GIVEN EXERCISE: Carry on the article below about the Trans-Pacific Partnership and Canadian retailers, beginning after its final sentence.

-- begin SELECTION --

TPP offers opportunities to Canadian retailers
A report by multinational law firm Dentons says the Trans-Pacific Partnership (TPP) offers Canadian retailers exciting new opportunities.
The 12-nation TPP offers the Canadian textile industry expanded and preferential access to many strategic global markets. To the extent that Canadian textile and apparel retailers and producers are able to organize their operations in such a way as to work within the TPP's new textile and apparel rules of origin, they will have the opportunity to take advantage of significant reductions in the rates of duty with which they contend when importing products into Canada, the report says.
The agreement is Canada's first free trade agreement that contains a chapter specifically dedicated to textiles and apparel. According to Global Affairs Canada, the TPP's textile and apparel rules of origin will provide Canadian producers more flexibility in sourcing options, opening up Canada's access to trade with the other member states.
The TPP reduces and eliminates tariffs associated with trading textiles and apparel between member states. Taking advantage of the TPP's preferential tariff treatment by trading with other member states could result in significant cost savings for retailers and producers in Canada. The specific rates of preferential tariff treatment, including the base rates of duty applicable to each item and the timeline for tariff elimination, can be found in each member state's Tariff Elimination Schedule.

-- end SELECTION --
-- begin COLLECTED DATA --

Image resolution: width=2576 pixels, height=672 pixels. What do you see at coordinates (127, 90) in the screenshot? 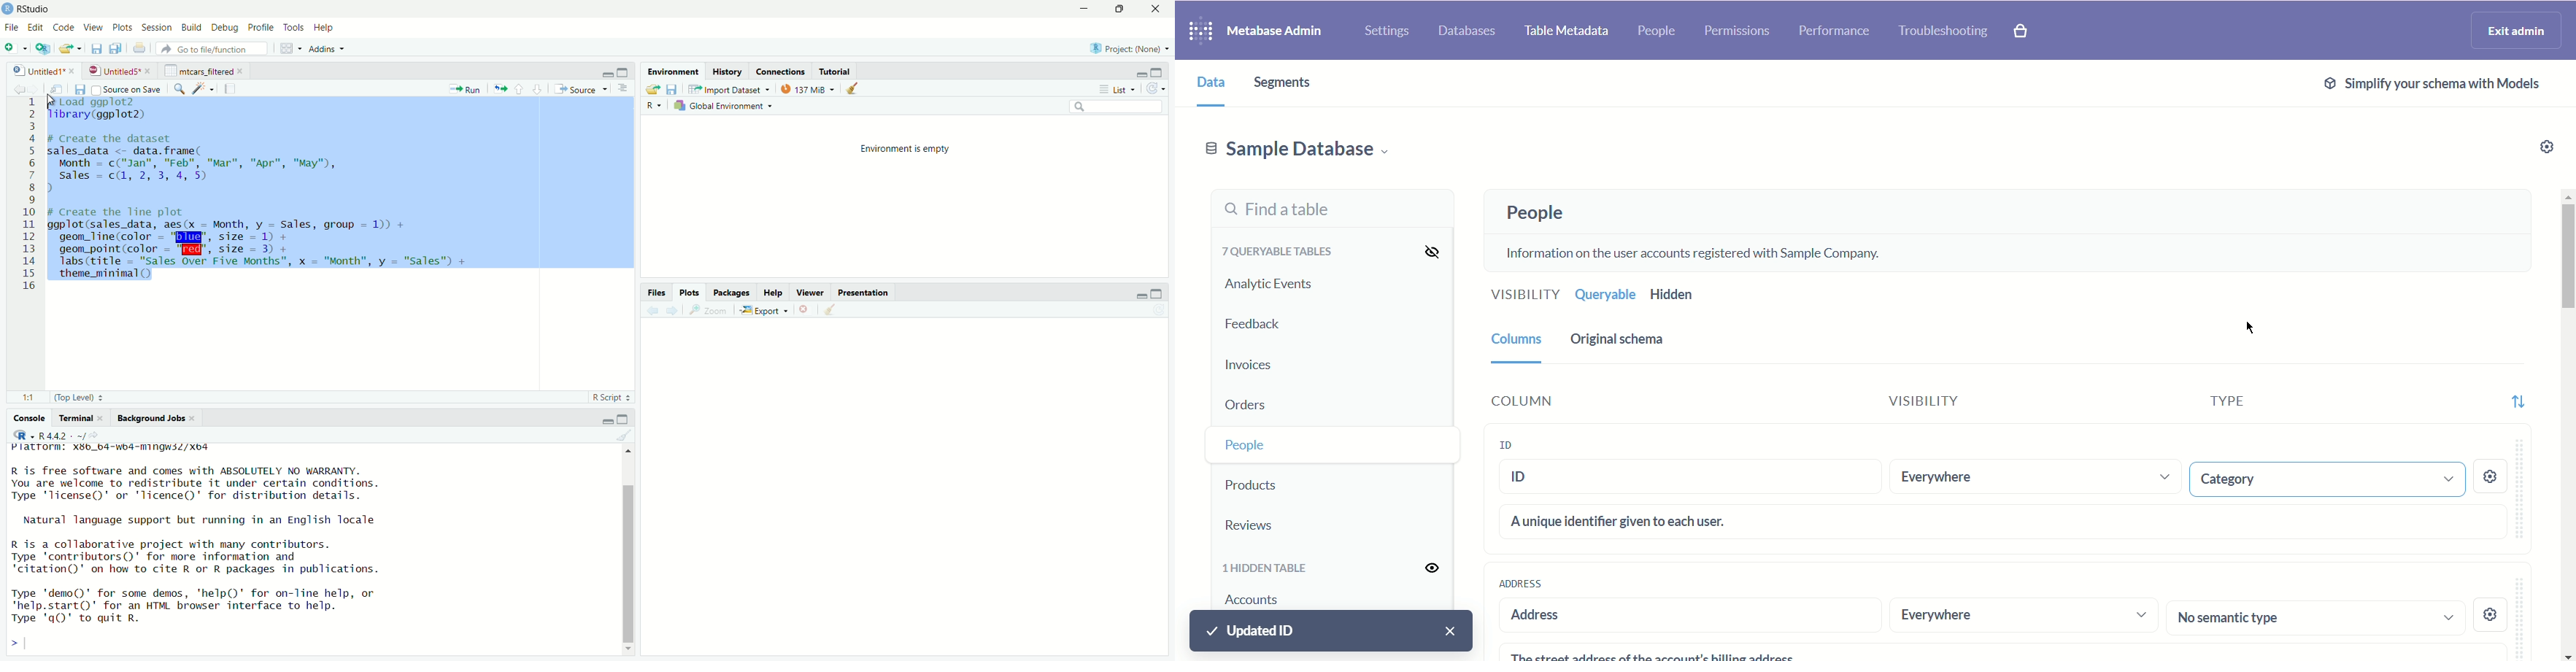
I see `source on save` at bounding box center [127, 90].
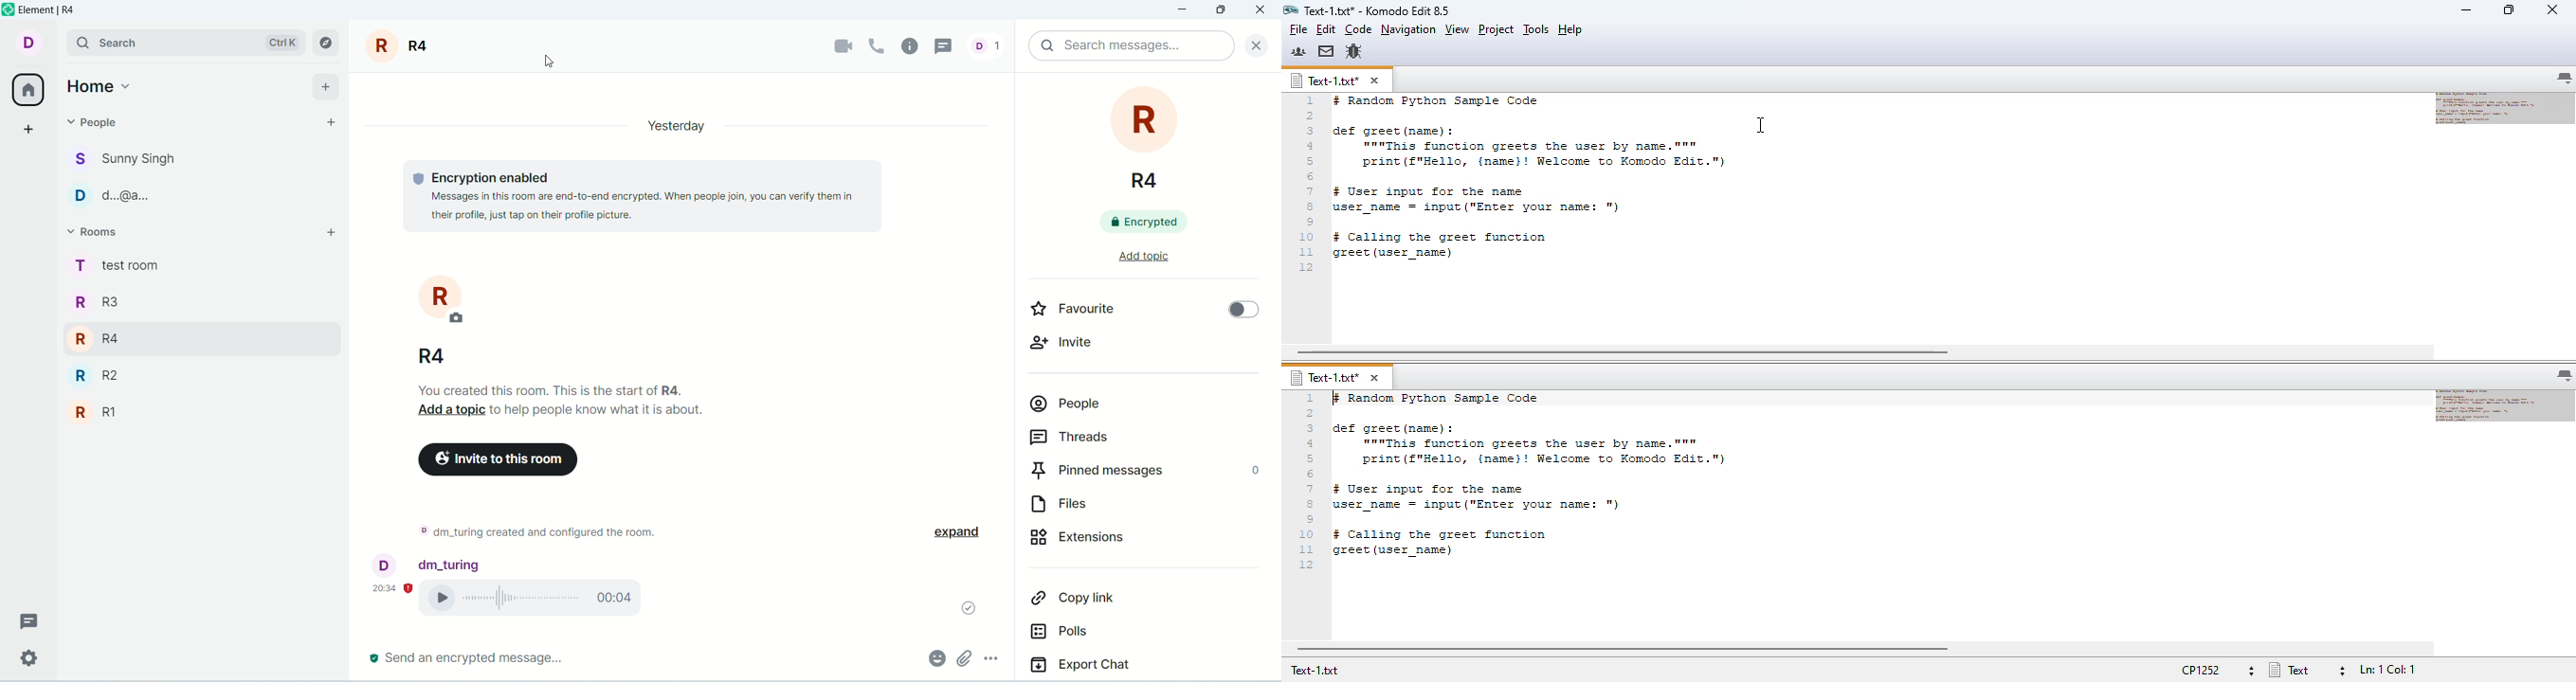  I want to click on list all tabs, so click(2564, 376).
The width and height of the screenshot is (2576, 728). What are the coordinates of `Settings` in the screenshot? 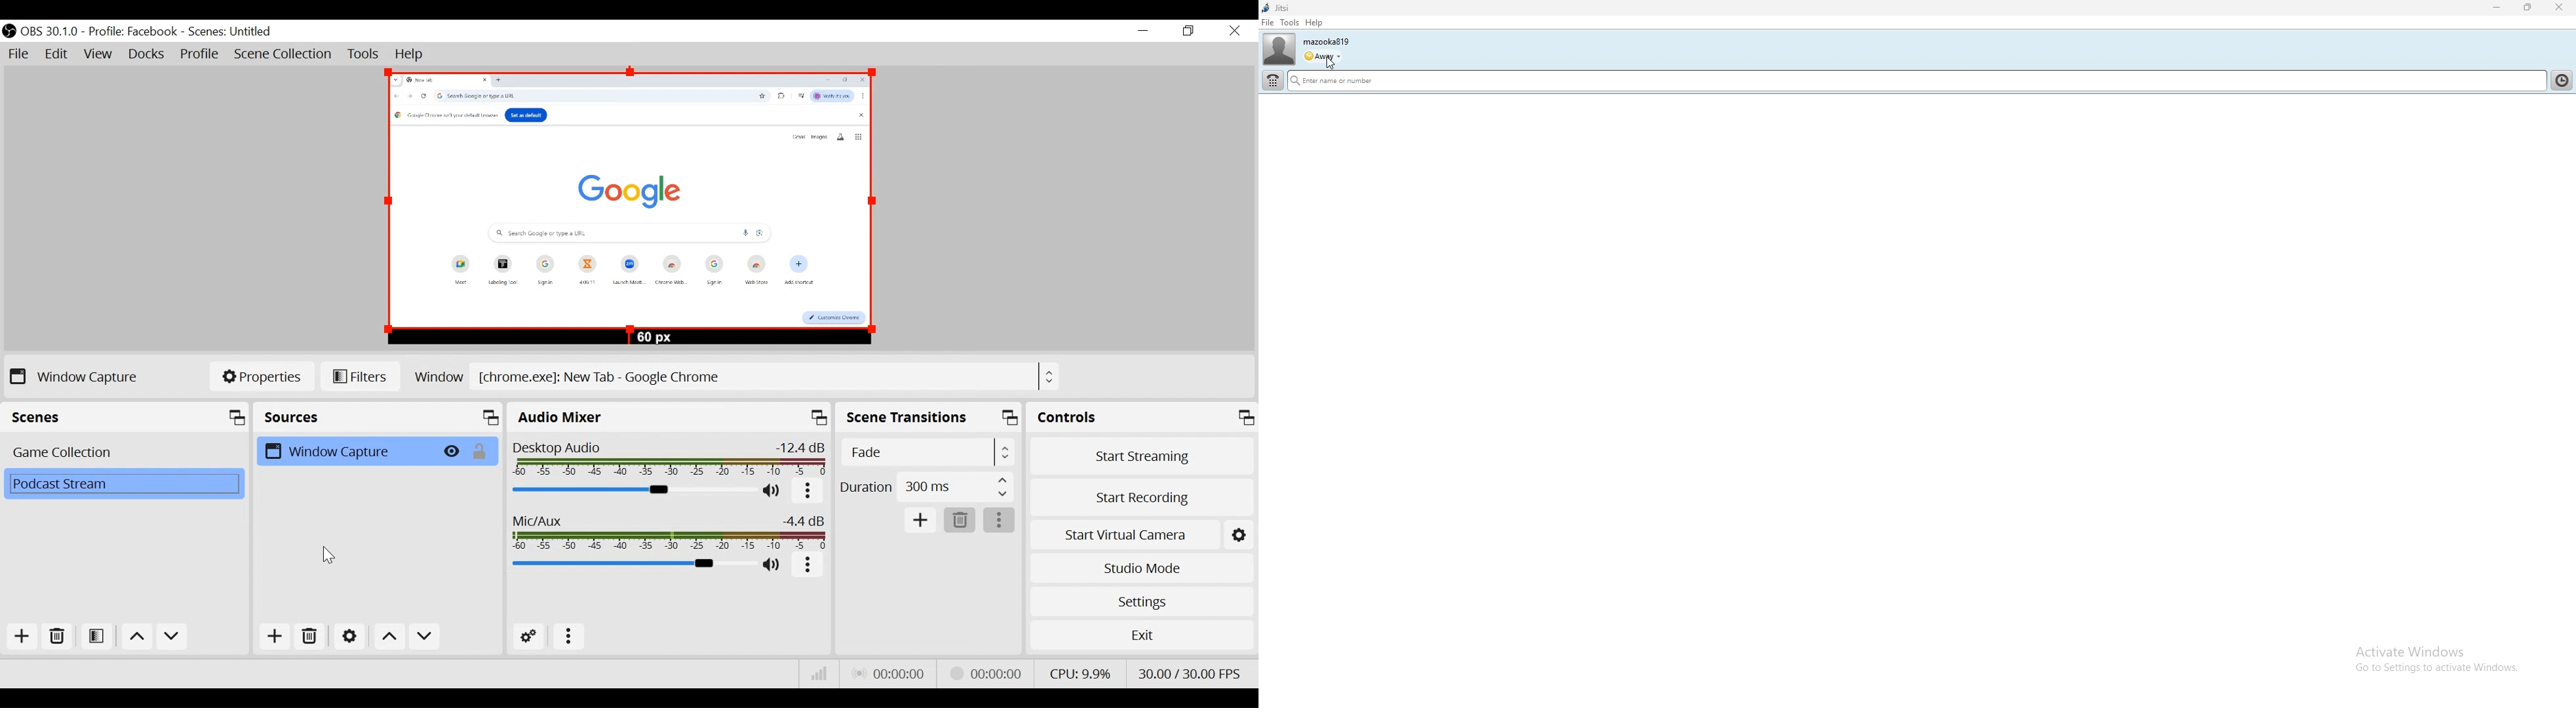 It's located at (1142, 602).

-- end COLLECTED DATA --

EXERCISE RESPONSE:
Generally, for an end product to qualify for preferential tariff treatment, it must originate within the TPP region in accordance with the Agreement's rules of origin. As a general rule, an end product must be comprised of yarns and fabrics from the TPP region to qualify as originating within the TPP region. This requirement is often referred to as the “yarn forward” rule.
However, the TPP also provides a degree of flexibility with respect to the yarn forward rule. Article 2 of Annex 4-A outlines that an end product qualifies as originating if it is produced entirely in the territory of one or more TPP parties using non-originating materials that have undergone the production process requirements or changes in tariff classifications specified in the Annex, and the end product otherwise satisfies the rule of origin requirements set out in Chapters 3 and 4 of the TPP.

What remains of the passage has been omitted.